ABU DHABI, United Arab Emirates -- Mark Webber managed to outshine his Red Bull teammate Sebastian Vettel, beating the four-time world champion's time right at the end of qualifying to take pole position for the Abu Dhabi Grand Prix on Saturday.
The Australian is competing in his final season in Formula One and still looking for his first win this year. He will look to end Vettel's run of six straight race wins on Sunday.
Webber, who is fifth in the championship, earned his second pole from the past three races and 13th of his career.
"Good day," Webber said, who clocked 1 minute, 39.957 seconds. Vettel timed 1:40.075.
"It was a good lap on a track that, in the past, hasn't been super invigorating for me in terms of layout but we certainly enjoyed qualifying today. I knew I had to work on certain sections of the track which Sebastian had already been doing a good job there, so I needed to match him and keep the areas where I was still doing well."
Vettel, who already has his fourth straight F1 title, took pole in four of the past five races.
"I did what I could today but it wasn't enough. That's why I apologized to the team. I messed up a bit on turn 1, it's a tricky corner," Vettel said. "I think it's a great result for the team, first of all."
"Nico and Lewis looked very strong, especially in Q2," Vettel said. "We found some extra speed in Q3, so congratulations to Mark. He deserved to be on pole, no mistakes."
It proved a disappointing afternoon for Ferrari driver Fernando Alonso, who failed to make Q3 for the first time this season and starts from 11th on the grid.
Mercedes is battling with Ferrari for second place in the constructors' championship behind Red Bull, which has already won the title.
Mercedes leads Ferrari by 313-309, with Lotus back in fourth with 285.
"Third place, best of the rest, which is our target for this weekend," Rosberg said. "The constructors' is what counts for us. So that's a very good result for us."
But Mercedes will have to assess what happened to Hamilton's car.
"Something gave way on the right-hand side," Hamilton said. "I was going through the chicane and it snapped out. I tried to pull away and it wouldn't move."
Hamilton has won one race this season -- clinching victory at the Hungarian GP from pole position in July -- but has not managed a podium finish in his past five outings.
"This is a very difficult circuit to overtake on so being at the front means everything," Hamilton said. "Hopefully we can get a good start and maybe still challenge for podium positions."
Lotus driver Kimi Raikkonen qualified in fifth spot but was demoted to the back of the grid after his car failed a post-qualifying floor deflection test.
Lotus successfully argued that floor damage caused by track kerbing led to a similar failure by Lotus driver Romain Grosjean at the Hungarian GP, but this time their explanation was not accepted.
It has been a frustrating weekend for 2007 champion Raikkonen, who on Friday made a rare public outburst over unpaid wages and threatened not to race in the final two races of the season.

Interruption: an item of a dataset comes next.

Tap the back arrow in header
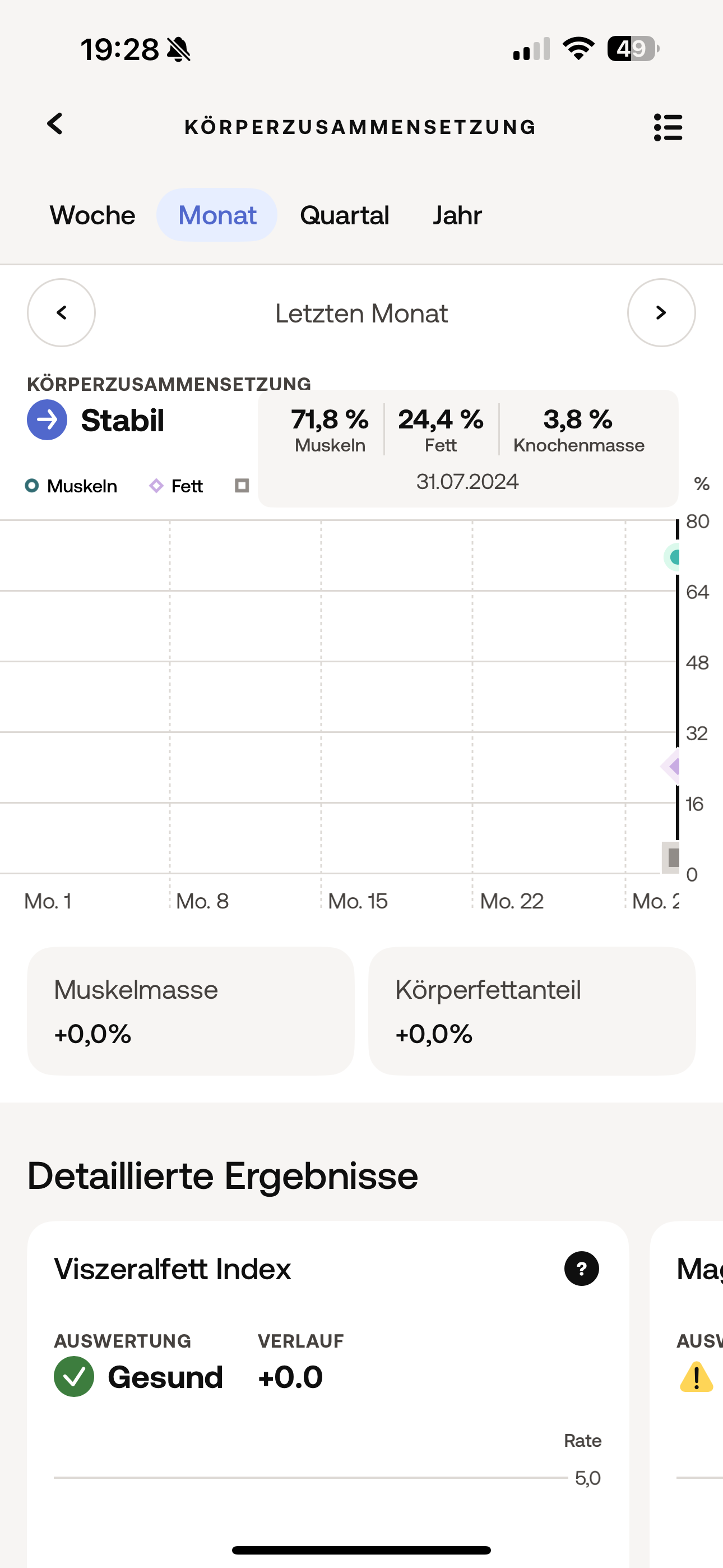The width and height of the screenshot is (723, 1568). (55, 124)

Meanwhile, Alonso's qualifying form has been so bad that he has not even made the second row since qualifying third for the Bahrain GP in April. Massa, meanwhile, has made the top three only once, qualifying in second spot for the Malaysian GP a month earlier.

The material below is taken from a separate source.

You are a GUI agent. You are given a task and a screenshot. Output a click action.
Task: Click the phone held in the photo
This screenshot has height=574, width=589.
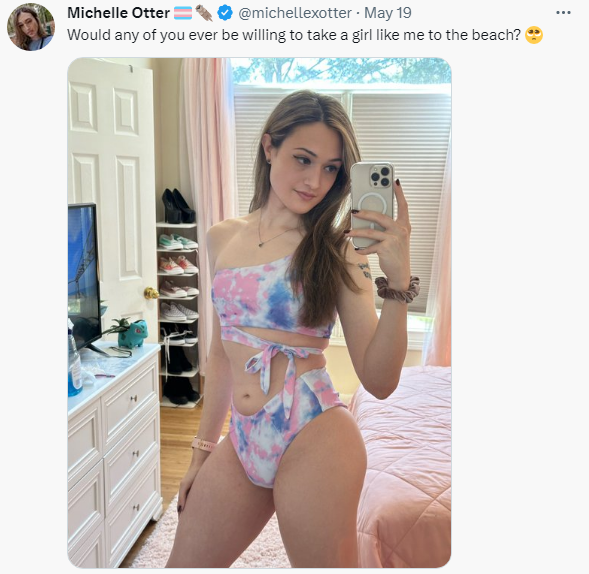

Because qualifying and the race itself are held at twilight, when the track is considerably cooler at sunset, only a limited amount of useful data could be gained from early afternoon practice runs, when the daily temperature peaked.

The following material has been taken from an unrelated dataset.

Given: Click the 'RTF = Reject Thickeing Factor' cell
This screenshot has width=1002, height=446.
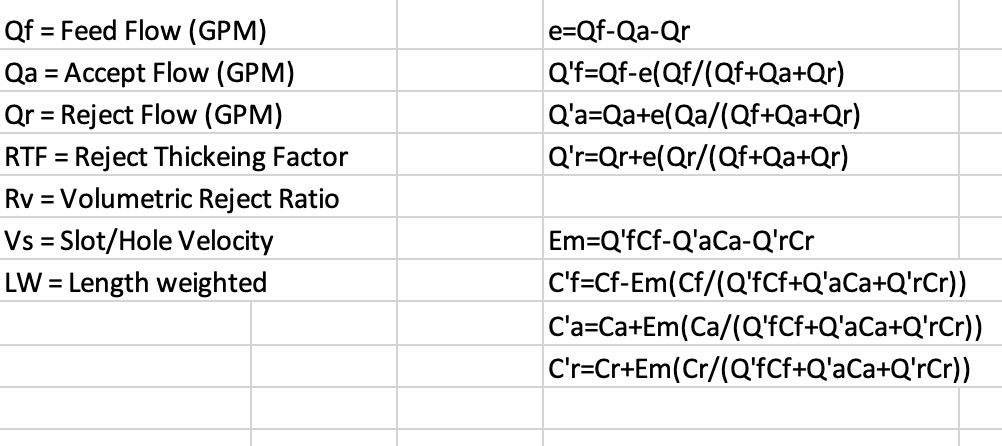Looking at the screenshot, I should [176, 157].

But Ferrari continued to struggle on the twisty circuit, just as it did on Friday, with Fernando Alonso down in 11th and Felipe Massa placing 14th in the final practice run.
The design of the track, with its long, sharp turns and hairpin bends, exposes the lack of traction on the Ferraris, an ongoing problem this season and last. Neither Ferrari driver finished higher than eighth over the three practice runs.